Hüseyin Baş, iktidarın "Suriye’de Türkiye kazandı" iddiasına yanıt vererek şunları söyledi:“Suriye’de yaşanan net bir şekilde İsrail’in ve Amerika’nın galibiyetidir. Türkiye, Amerika’nın politikalarına bağımlı hale gelmiştir. 13 yıldır askerimizi orada tutuyoruz ama hiçbir somut kazanım elde edemedik. Esad varken terör tehdidi yoktu; şimdi bu tehdidi biz yarattık ve kendi kaynaklarımızı bu tehditle mücadeleye harcadık.”Baş, Suriye’deki askerî varlığın terörle mücadele bahanesiyle sürdürüldüğünü, ancak bunun ekonomiye ciddi maliyetler getirdiğini ifade etti. "Milyonlarca Suriyeli mülteci ülkemize geldi. Halkımızın kaynakları bu mültecilere harcandı. Peki, Türkiye’nin bundan kazancı ne oldu? İşsizlik mi azaldı, enflasyon mu düştü? Hayır! Bu süreçte halk sadece kaybetti," dedi.
"Yeni Göç Dalgası Kapıda"
Baş, Suriye’de radikal unsurların kendi gruplarını kurarak yeni bir tehdit oluşturacağını ve bunun Türkiye’ye yansımalarının olacağını belirtti:"Suriyeliler geri dönecek deniyor ama gerçek şu ki, radikal unsurlar kendi gruplarını kuracak ve bu gruplar bölgede terör estirecek. Bunun sonucunda Türkiye yeni bir göç dalgasıyla karşı karşıya kalacak. Geri dönüşten bahsedenler, bu durumu nasıl kontrol edecek? Hatta bırakın geri dönmelerini, Türkiye’ye yenilerinin gelmemesini nasıl sağlayacaklar?"Baş, bu politikanın başarısızlıkla sonuçlanacağını ve Türkiye’nin komşularıyla olan ilişkilerinde daha büyük sorunlar yaşayacağını dile getirdi.
"Özelleştirme Politikaları Halkın Birikimini Yok Etti"
Hüseyin Baş, hükümetin özelleştirme politikalarını sert sözlerle eleştirerek, bu süreçte halkın emeğinin yabancı sermayeye devredildiğini söyledi:“Türk Telekom 6,5 milyar dolara satıldı. 10 yıl içinde yabancı yatırımcı 12 milyar dolar kar edip gitti. Bu süreçte tüm iletişim altyapımızı yabancıya devrettik. Türk milletinin 100 yıllık emeğini ayda 3 dolara sattılar. Bu durum, milletten intikam almaktan başka bir şey değildir.”Baş, Türk Telekom özelleştirmesi üzerinden ekonomideki yanlış politikaların altını çizerek, bu sürecin yerli sermayeye zarar verdiğini ve yabancı sermayeye kazanç sağladığını vurguladı. "Türk Telekom gibi stratejik bir kurumun kontrolünün yabancılara verilmesi, ulusal güvenliği de tehlikeye atmıştır," dedi.

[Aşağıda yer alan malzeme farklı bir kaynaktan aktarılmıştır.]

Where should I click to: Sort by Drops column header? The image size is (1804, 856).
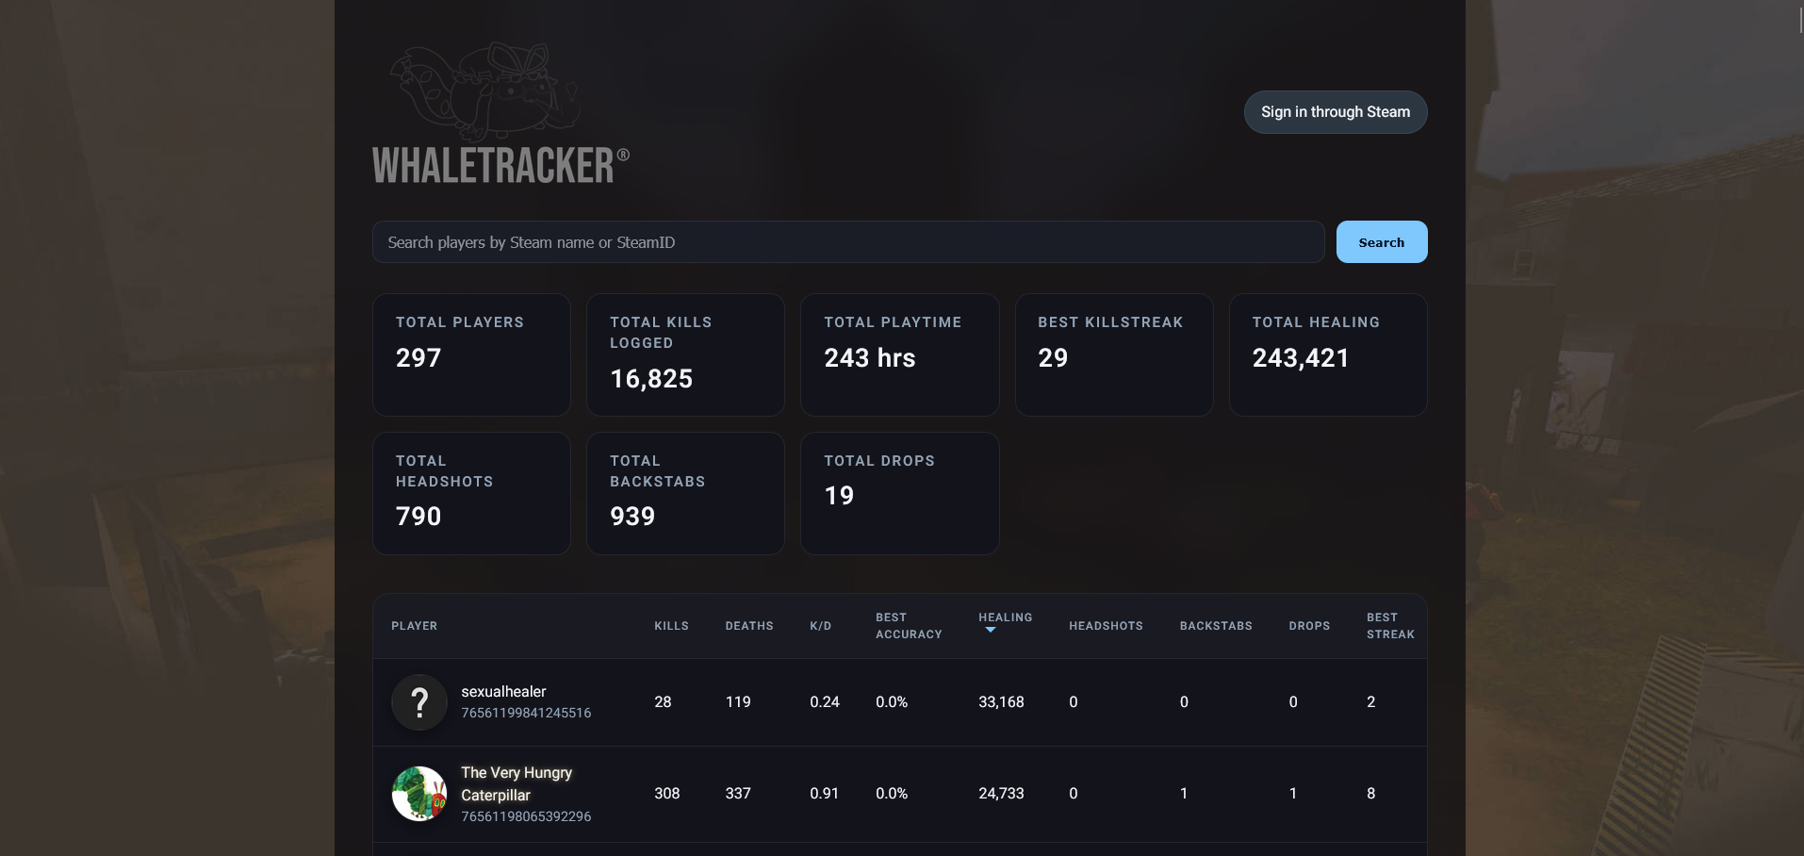pyautogui.click(x=1309, y=626)
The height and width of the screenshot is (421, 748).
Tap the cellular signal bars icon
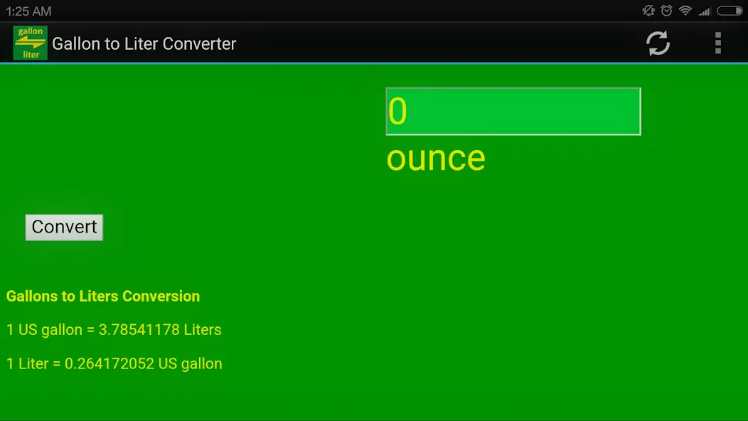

"Yeraltı Kaynaklarımız Yabancıların Elinde"
Hüseyin Baş, Türkiye’nin yeraltı kaynaklarının büyük kısmının yabancıların kontrolünde olduğuna dikkat çekerek şu çarpıcı bilgileri paylaştı:"2019 yılında yabancı şirketler altın üretiminden 12 milyar dolar kazandı. Türkiye’nin her yerindeki altın üreticilerinin yüzde 90’ı yabancı sermaye kontrolünde. Kendi kaynaklarımızı işletemiyoruz. Yabancılar, ülkemizin servetini ceplerine indirirken, biz kendi halkımıza yeterli refahı sağlayamıyoruz. Bu, kabul edilemez bir durumdur."Baş, bu politikanın Türk milletinin servetini yabancılara peşkeş çekmek anlamına geldiğini ifade etti ve bu durumun sosyal devlet ilkelerine aykırı olduğunu belirtti.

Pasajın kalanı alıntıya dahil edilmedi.